● **Text block**:
= Beginning of Section =

Pioneering Skill Impact Bond Invests in Indian Women & Workforce

Pioneering Skill Impact Bond Invests in Indian Women and Workforce

THE SITUATION:

In the immediate wake of the COVID-19 pandemic, women and young people in India disproportionately suffered economic fallout. A woman was eight times more likely than a man to lose her job during India’s lockdown, and of the millions pushed out of the workforce, young people were hit harder than adults aged 25 and older.

These ripple effects of the virus knocked India off course in reaching its UN Sustainable Development goals related to employment and gender.

THE CHALLENGE:

By June 2020, just a few months into the crisis, the British Asian Trust (BAT)—a nonprofit organization founded to address poverty, inequality and injustice in South Asia—had recognized the need for intervention.

To help Indian women and young job seekers regain their footing, BAT rallied public and private sector partners around the world to participate in a first-of-its-kind Skill Impact Bond providing 50,000 young people in India with job training across industries and access to wage-earning employment. Addressing the gender impact of COVID-19, 60% of the impact bond’s beneficiaries will be women and girls.

As they made plans to begin the lengthy, complicated process of structuring an impact bond targeting this new type of intervention, skills development with a gender-specific investment, BAT turned to its longtime legal counsel at McDermott: a London-based team led by Ranajoy Basu and Priya Taneja.

OUR OBJECTIVE:

Serving as international counsel on behalf of BAT, the McDermott team partnered with local Indian counsel to oversee and guide the creation of a highly complex Skill Impact Bond with contracts governed by both Indian and English law.

The team was under pressure to get it right: As the first gender-focused cross-border investment in India, and the largest development impact bond ever to target gender-based investing, this legal work laid the foundation and set the structure for future skills- and gender-focused impact bonds.

THE OUTCOME:

The legal teams successfully collaborated with BAT to design and launch a market-making $14.4 million Skill Impact Bond with two unique features: First, unlike other impact bonds, it catalyzes entrepreneurship. Second, it creates a model for gender-lens investing with the target of developing skills.

Ranajoy, Priya and the McDermott team advised BAT and built trusted relationships with risk investors and outcome funders over a period of nearly two years to bring the transaction together. The team, together with Indian law counsel Nishith Desai Associates, drafted and coordinated a complex Indian law-governed framework agreement setting out key elements of the project. The legal documentation was also structured to accommodate consistent terms into numerous bilateral contracts governing the various cash flows across entities in different jurisdictions, each requiring adherence to their own charity and tax laws, policies and regulations. Because India remains a highly regulated industry, particularly regarding foreign investment into local projects, the team had to remain alert to regulatory sensitivities and tackle on-the-ground compliance issues and related challenges.

= End of Section =

● **Stored data entries**:
= Beginning of Section =

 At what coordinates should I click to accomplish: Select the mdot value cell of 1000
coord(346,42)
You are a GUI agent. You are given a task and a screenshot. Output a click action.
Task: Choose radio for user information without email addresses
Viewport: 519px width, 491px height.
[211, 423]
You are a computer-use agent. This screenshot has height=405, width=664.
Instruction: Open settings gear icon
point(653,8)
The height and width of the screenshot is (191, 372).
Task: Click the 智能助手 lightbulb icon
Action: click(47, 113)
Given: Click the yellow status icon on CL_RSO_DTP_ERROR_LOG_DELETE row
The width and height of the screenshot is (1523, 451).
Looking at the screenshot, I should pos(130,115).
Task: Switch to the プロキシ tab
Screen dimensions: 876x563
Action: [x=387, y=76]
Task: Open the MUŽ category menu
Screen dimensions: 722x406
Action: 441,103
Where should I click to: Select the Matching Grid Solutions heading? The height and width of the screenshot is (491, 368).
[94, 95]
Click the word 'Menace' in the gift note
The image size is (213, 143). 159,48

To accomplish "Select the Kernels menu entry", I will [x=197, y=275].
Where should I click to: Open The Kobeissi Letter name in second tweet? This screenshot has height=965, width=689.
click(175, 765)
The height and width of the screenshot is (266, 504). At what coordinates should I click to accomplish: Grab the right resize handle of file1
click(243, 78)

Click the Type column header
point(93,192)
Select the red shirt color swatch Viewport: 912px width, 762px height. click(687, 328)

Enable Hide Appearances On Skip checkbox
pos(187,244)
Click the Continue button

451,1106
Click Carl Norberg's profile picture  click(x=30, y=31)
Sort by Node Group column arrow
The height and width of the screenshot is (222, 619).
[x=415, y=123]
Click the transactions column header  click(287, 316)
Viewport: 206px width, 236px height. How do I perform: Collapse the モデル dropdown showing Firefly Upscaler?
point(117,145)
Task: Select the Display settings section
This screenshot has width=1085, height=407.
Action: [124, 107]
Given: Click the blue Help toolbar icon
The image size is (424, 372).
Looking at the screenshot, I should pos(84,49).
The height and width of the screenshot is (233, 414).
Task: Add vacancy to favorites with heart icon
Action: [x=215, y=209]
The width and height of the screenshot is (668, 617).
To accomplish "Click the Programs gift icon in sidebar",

= End of Section =

● **Activity 1**:
According to the impact bond case study, what share of the bond's beneficiaries will be women and girls?
● **Activity 2**:
Retype the stretch of the impact bond case study from "The team was" through "of developing skills.".
The listing comes from a different source than the impact bond case study.

● **Answer section 1**:
60%

● **Answer section 2**:
The team was under pressure to get it right: As the first gender-focused cross-border investment in India, and the largest development impact bond ever to target gender-based investing, this legal work laid the foundation and set the structure for future skills- and gender-focused impact bonds.

THE OUTCOME:

The legal teams successfully collaborated with BAT to design and launch a market-making $14.4 million Skill Impact Bond with two unique features: First, unlike other impact bonds, it catalyzes entrepreneurship. Second, it creates a model for gender-lens investing with the target of developing skills.